Corn crop to push ethanol production higher.

April 12, 2012

1 Min Read
Early Planting Could Mean More Ethanol Production

Corn planting is running well above normal across the country, fueling speculation that this year’s crop could be huge. USDA reported that this week that 7% of the nation’s corn crop is now planted – more than double normal for this time of year.

Progress in some Midwestern states has already hit double digits. Missouri has 23% of the crop planted compared to the five-year average of 8%, and Illinois is at 17% where just 3% is normal.
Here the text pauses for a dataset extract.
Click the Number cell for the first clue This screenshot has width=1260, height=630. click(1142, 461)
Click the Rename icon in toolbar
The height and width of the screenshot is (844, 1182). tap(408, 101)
Huge gains were seen from the previous week in states like Tennessee, which jumped from 15% to 46% planted in a week, while Kentucky went from 5% to 32%.

Normally, only 10 of the 18 top corn states have corn in the ground by this time of year, but right now only North Dakota and Wisconsin have nothing to report.
 
Doing the math on the USDA Prospective Planting report predicting almost 96 million acres of corn this year and using only the five-year average corn yield of 154.3 bu./acre, there is the potential for a 14.8-billion-bu. crop.

“Certainly if we have a trend yield, we’ll see record production and we should see substantial rebuilding of stocks,” says Joe Glauber, USDA chief economist. “We were calculating with even 94 million acres we would see almost a doubling of stock yields.”